Abstract :Introduction: COPD is a leading cause of hospitalization and death. Epidemic respiratory viruses have been associated with exacerbations of COPD. Recently it has been reported that HSV-1 can cause deterioration in COPD. In ventilated patients Herpes Simplex Virus-1 (HSV-1) is frequently identified and is associated with an increased mortality. We wished to establish if HSV-1 in COPD was associated with medication, disease severity and subsequent mortality.

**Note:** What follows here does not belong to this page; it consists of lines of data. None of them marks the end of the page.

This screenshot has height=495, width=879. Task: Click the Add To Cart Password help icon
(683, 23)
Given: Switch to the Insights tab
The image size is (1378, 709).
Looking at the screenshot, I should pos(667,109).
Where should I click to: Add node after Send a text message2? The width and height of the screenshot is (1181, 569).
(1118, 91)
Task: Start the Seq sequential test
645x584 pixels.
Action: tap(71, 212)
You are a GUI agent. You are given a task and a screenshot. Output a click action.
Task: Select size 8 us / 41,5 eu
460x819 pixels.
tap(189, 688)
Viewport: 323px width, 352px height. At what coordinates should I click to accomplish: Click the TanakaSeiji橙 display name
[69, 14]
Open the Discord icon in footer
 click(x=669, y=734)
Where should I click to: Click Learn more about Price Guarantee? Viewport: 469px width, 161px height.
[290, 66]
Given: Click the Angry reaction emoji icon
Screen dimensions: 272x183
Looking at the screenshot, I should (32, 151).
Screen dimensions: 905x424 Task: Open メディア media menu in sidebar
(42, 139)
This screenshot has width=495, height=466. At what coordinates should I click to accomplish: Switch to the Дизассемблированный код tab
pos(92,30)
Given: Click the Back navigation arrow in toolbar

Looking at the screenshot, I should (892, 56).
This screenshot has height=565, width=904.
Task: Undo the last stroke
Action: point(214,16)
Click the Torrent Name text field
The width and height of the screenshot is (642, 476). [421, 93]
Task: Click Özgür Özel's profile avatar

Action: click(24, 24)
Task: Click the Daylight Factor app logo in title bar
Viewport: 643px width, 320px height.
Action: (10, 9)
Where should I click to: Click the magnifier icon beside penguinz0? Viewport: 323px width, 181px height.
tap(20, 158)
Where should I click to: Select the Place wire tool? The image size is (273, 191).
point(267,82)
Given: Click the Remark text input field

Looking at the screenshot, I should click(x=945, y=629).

Methods: Patients hospitalized with an exacerbation of COPD were recruited within 24 hours of admission. Their medication was documented and spirometry was performed. Sputum was obtained and lyzed in dithiothreitol. Nucleic acids were extracted and specimens were tested for the presence and number of copies HSV-1 using real-time PCR. Chest radiographs were reported through the routine clinical service. Patients were followed up at a mean of 56 months. Cause of death was assessed by ICD code on the death certificate.
Results: One hundred and twelve patients with exacerbations of COPD were recruited. HSV-1 was detected in 21 patients (19%). This was associated with higher maintenance doses of inhaled steroids (1,000 mcg/day vs. 500 mcg/day, P< 0.005) prior to admission. Radiographic features of pulmonary infiltrates were more frequent (38% vs. 15.6%, p< 0.05). They had worse lung function with FEV1 (0.54 ± 0.23 vs. 0.92 ± 0.48 L, p< 0.05). HSV-1 during exacerbations was associated with increased mortality on follow-up, hazard ratio 2.3 (1.3-4.0) p< 0.0001. The median survival was 2.08 (CI 1.00-3.16) years in the group with HSV-1 compared to 5.5 (CI 4.68-6.32) without the virus. There were significantly higher numbers of pulmonary related deaths in those with HSV-1 (72% vs. 41%, p< 0.05).
Conclusion: HSV-1 is frequently detected in the sputum of COPD patients. It is more commonly found in patients taking higher doses of inhaled steroid. The presence of HSV-1 is associated with increased subsequent pulmonary mortality.